▶ [TASK ITEM]
After finding "Task: Select the Fibonacci 38.2 level label" in a line below, print that line and the rest of the lines exactly, leaving out all pictures.

▶ [Screenshot grounding data]
◇ ◇ ◇ ◇

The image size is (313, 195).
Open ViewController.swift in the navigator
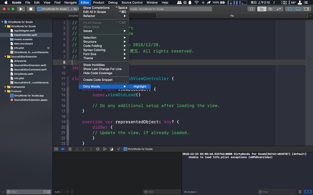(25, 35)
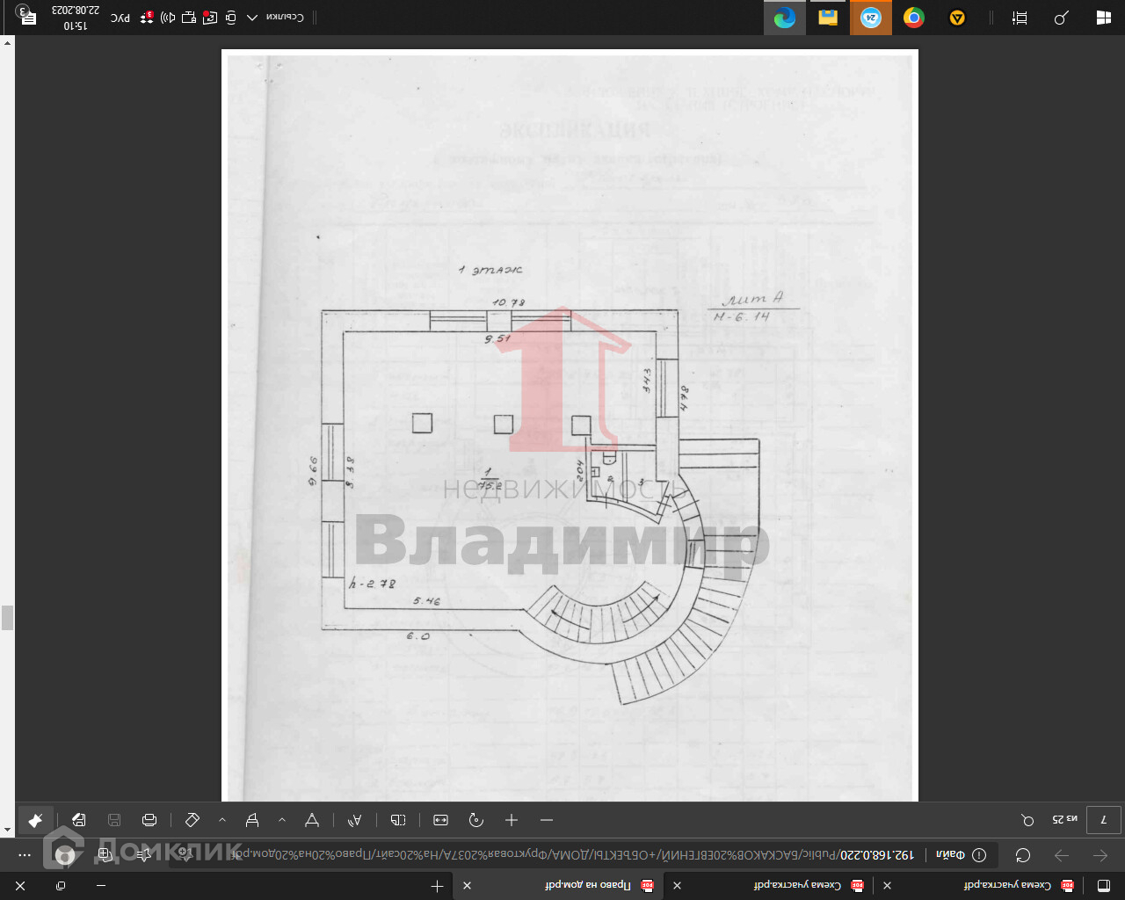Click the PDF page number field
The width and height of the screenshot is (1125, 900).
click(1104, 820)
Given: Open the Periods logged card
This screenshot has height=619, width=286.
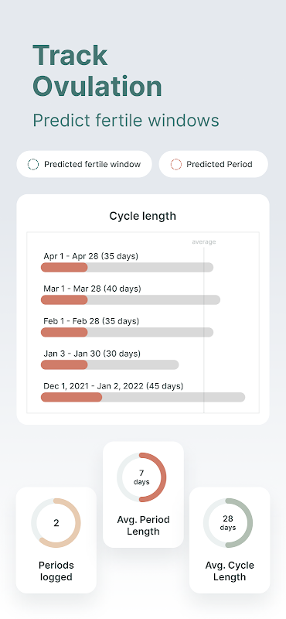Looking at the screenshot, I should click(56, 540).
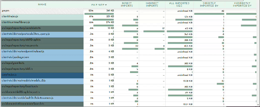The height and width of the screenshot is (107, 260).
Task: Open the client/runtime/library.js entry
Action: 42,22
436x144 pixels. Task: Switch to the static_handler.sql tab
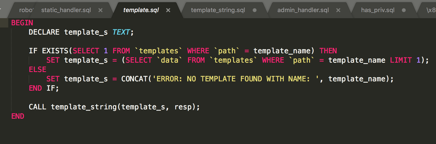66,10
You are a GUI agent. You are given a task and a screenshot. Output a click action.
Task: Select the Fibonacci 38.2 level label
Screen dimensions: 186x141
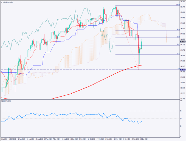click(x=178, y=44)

◇ ◇ ◇ ◇

▶ [TASK RESPONSE]
Task: Select the Fibonacci 38.2 level label
Screen dimensions: 186x141
click(x=178, y=44)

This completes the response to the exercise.